Dark Souls, Identity, and Internalized Failure

dark-souls-image

The first time I played Dark Souls, it broke me. I actually cried.

I’m one of those silly gamers that has built some kind of identity around being good at games. I learn quickly, and especially at action/adventure games I can usually pick up a controller and be good at a game within a short learning curve.

But here I was dying over and over to the second boss of the game, making no progress, gaining no new skills. And there was my friend blithely running through dungeons in no armor.

I wasn’t going to go to bed until this thing was dead, but as I got more tired, I started to internalize my failures more and more. The point was clear, I wasn’t actually good at games; I’d been unknowingly living the fake geek girl lie my whole life—here was the proof.

I couldn’t even kill the second boss.


At age 7, my after-school daycare had a Super Nintendo with Street Fighter II. I preferred Mortal Kombat, but the daycare didn’t carry it—probably due to the violence and controversy. But Street Fighter was still fun and the boys would bounce around excitedly, ooh’ing and aaah’ing as various players won and lost. I was up.

I chose Chun-Li, the only female on the roster. I was fighting against John, a 10-year-old who always won. He chose Ryu, who everyone knew to be the best character. I had never fought with the big kids.

“John, go easy on her. She’s just a girl.”

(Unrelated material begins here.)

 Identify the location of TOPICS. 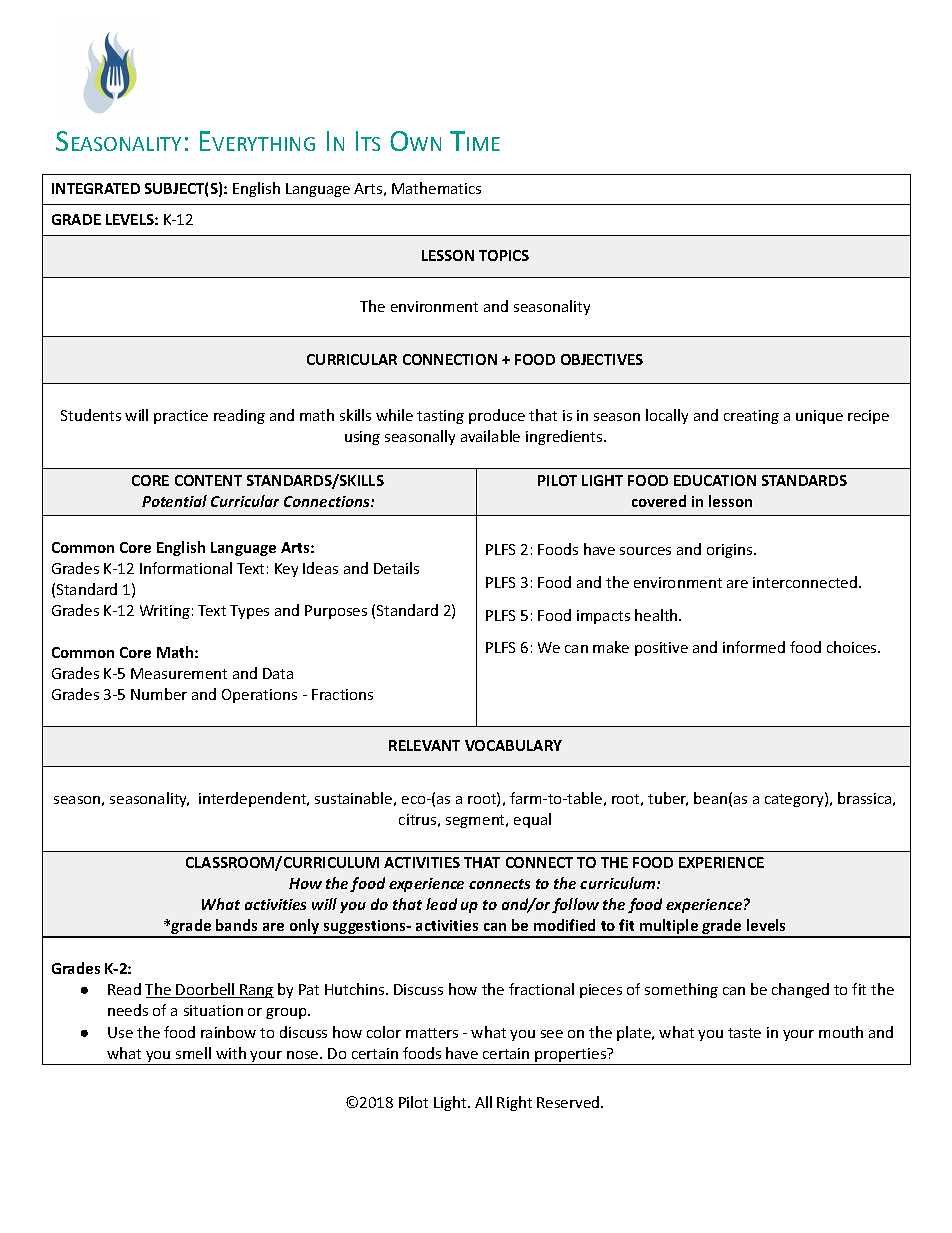
(504, 255).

That was the first time I ever realized I was the only girl in the group. The other girls were all off in a corner quietly playing with Barbies.

“I don’t care if she’s a girl, I’m not going easy! She’s going to lose.” I didn’t say anything. I knew I probably would lose.

John won the first round, killing me with a dramatic Dragon Punch. I fully expected to lose, but something in John’s smug smile and the way the boys mimicked Chun Li’s death cry made me furious. I somehow won the second round through blind rage and pure luck. The boys hooted in anticipation around me. The last round was close, but I won with something anticlimactic, probably a low kick or something; that wasn’t the part that stuck with me.

I was euphoric. The boys jumped excitedly around me, congratulating me. I had a reputation for being good at Mario and Sonic, but those weren’t competitive games; this was the first time I had demonstrated that I was good compared to other players. I had beaten the best Street Fighter player, and an older kid at that.  And that’s when John jumped up angrily.

“You’re pretty good for a girl,” he declared angrily. “But you only won because I went easy.” He stormed off. The next boy to take up the controller beat me.

In that moment it was all taken away. I remained good at videogames “for a girl” into college.


None of the guys around me were internalizing their Dark Souls failures in the way that I was. They figured the game was hard, or maybe they hadn’t optimized their character, or that the designers were sadist assholes, but the problem was with the game or maybe with their strategy not with them as players. They never once thought that they might not be good at the game, much less that they might not be good at videogames in general; so why did I feel that way? My partner couldn’t understand why I was getting so angry with every death. I couldn’t even beat the second boss.

I didn’t yet know that Dark Souls has a reputation for being a punishingly hard game. I didn’t know that everyone dies—repeatedly—and that the only way to overcoming that is to learn. I didn’t know that gaining knowledge is the real leveling process, or that every Souls player has to pay the blood price with countless deaths before they can carry on. I also didn’t know most of the fights are trivial in co-op.

Everyone told me I would love this game. But I didn’t feel it until the euphoria of killing that second boss.

It was the same euphoria I’d felt when beating John. Before I was good for a girl. Back when I was just “good” sans qualifiers. I had mastered this boss. And I was myself again.

Each boss was another cycle of depression and euphoria, but the emotional highs and lows of each grew less dramatic. Slowly, eventually, I stopped internalizing and started realizing that all games rest on an individual skill curve unique to particular sets of mechanics.

The only reason I had been able to pick up other games so quickly is because they all imitate each other. Games are designed around the idea that designers should default to “conventions” so that players feel comfortable with things like controls. In fact, the major consoles require that designers do things like put the “back” functionality or the “pause” menu on a certain button. So with all games imitating each other, skills in one often translate to others of the same genre. And the more games you play, the better you become at other games, even ones you’ve never played before. You develop systemic understandings that translate easily from one game to the next.

But with Dark Souls the systemic vocabulary I had built from previous action-adventure games was actually hindering my progress. Non-boss “trash” enemies aren’t supposed to be powerful, but in Dark Souls they will kill you if you mistime a single attack. Your shield is supposed to infinitely protect you from attacks. Starting area enemies aren’t supposed to be that smart, and bosses aren’t supposed to kill you in one hit. But then again, it does kind of make sense that a dragon should be powerful enough to kill you without much thought—I mean, it’s a dragon.

As soon as I stopped internalizing, I got better. Combat is slow and clunky, which to me read as realistic, but eventually I mastered the timing of waiting, parrying, and dodging. Eventually I got good.

Eventually I was me again. Good at games. Full stop.